James Kim and his family went off the main road in the snow in an Oregon wilderness area, using an online map, with no local help, ignoring warning signs, carrying a minimum of supplies, in a two-wheel drive station wagon without four-wheel drive, with no familiarity with the area. James Kim left his family to try to find help, marking his route by throwing away pieces of clothing. He lacked a topographical map, was unfamiliar with the area, inexperienced with wilderness survival, and died of exposure while the rest of his family was found.

Here’s what should be learned from the death of James Kim, and from the loss and death of others in Oregon in the last year and in the years before.

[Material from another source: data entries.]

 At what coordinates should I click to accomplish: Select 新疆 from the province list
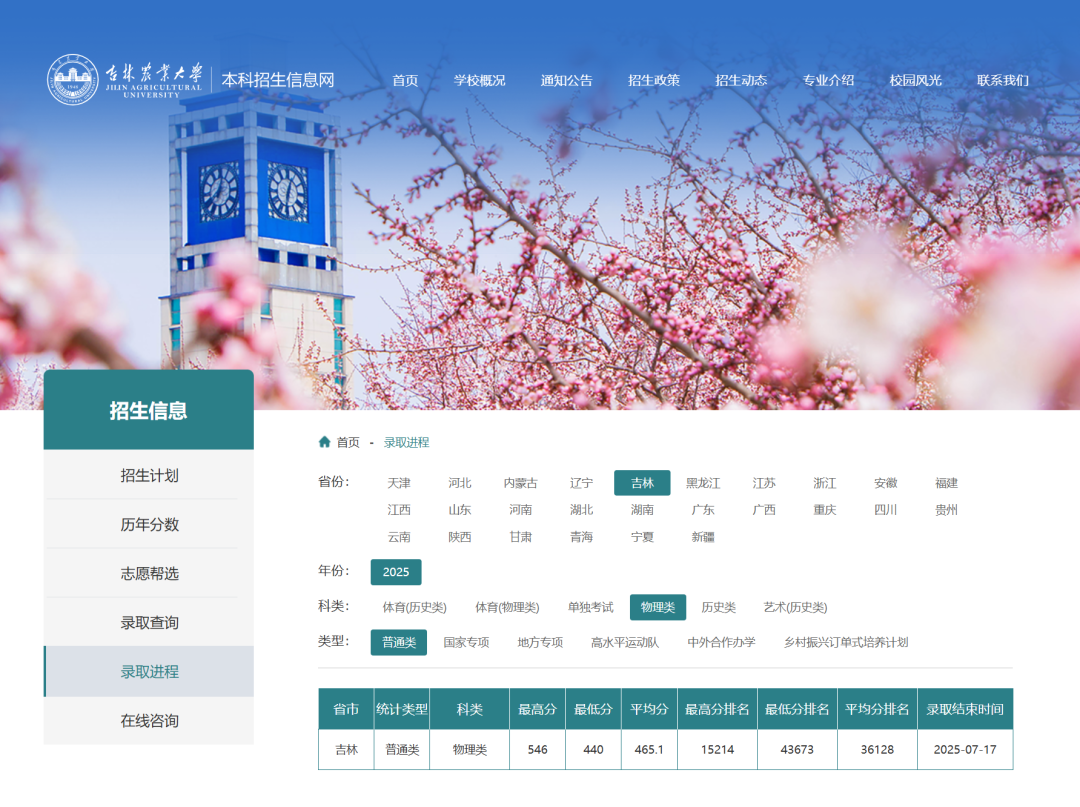point(704,536)
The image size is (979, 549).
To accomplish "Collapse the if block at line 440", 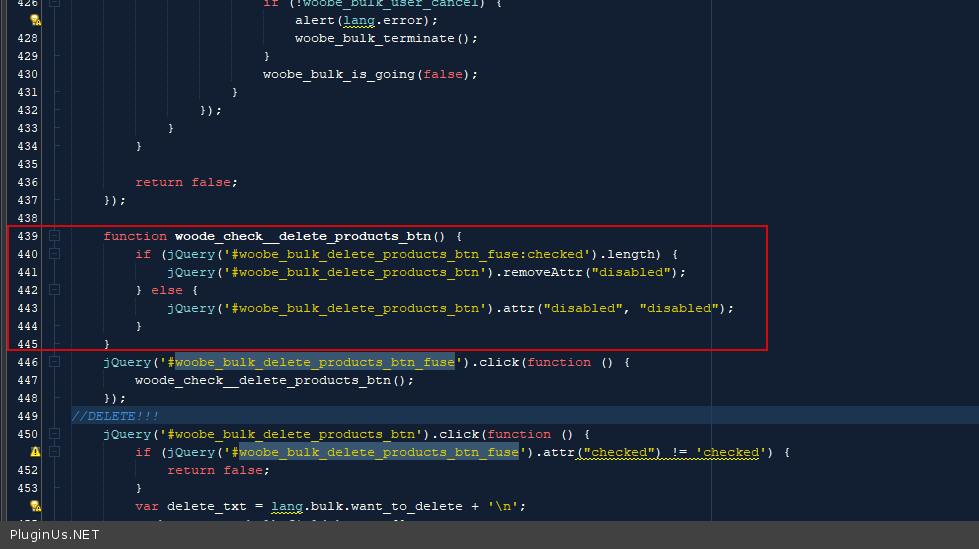I will tap(54, 254).
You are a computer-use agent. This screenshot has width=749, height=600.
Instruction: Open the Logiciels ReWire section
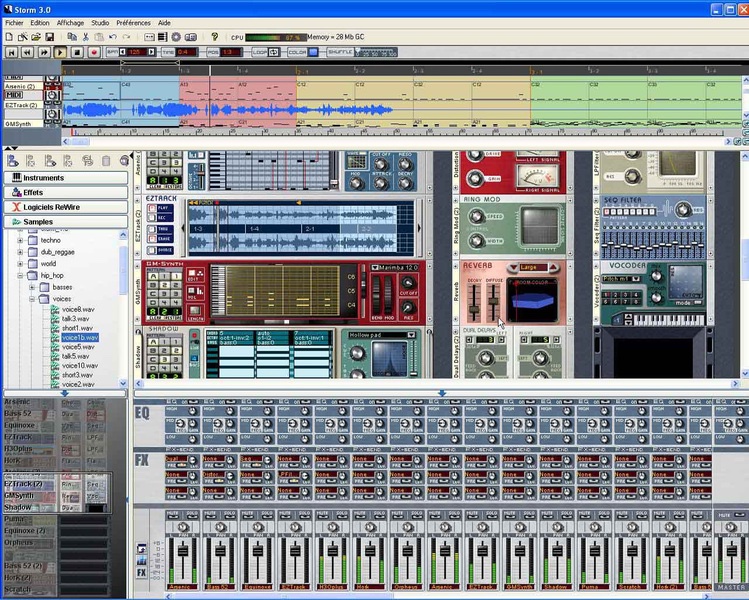click(66, 207)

  • If it is in Oregon and it has snow on it, it can kill you.
  • If you are not from here, don’t go off main roads in any weather.
  • Stop and ask local residents for directions and road conditions.
  • If you are not used to driving on mountains, or in the wilderness, or in snow, don’t.
  • Carry maps.
  • If you are relying on online mapping services, don’t.
  • Carry proper clothing and lots of it.
  • Carry excessive amounts of food and water.
  • Carry materials to communicate and signal.
  • Your cell phone won’t work.
  • If you’re stranded, and don’t know the area, stay with your vehicle.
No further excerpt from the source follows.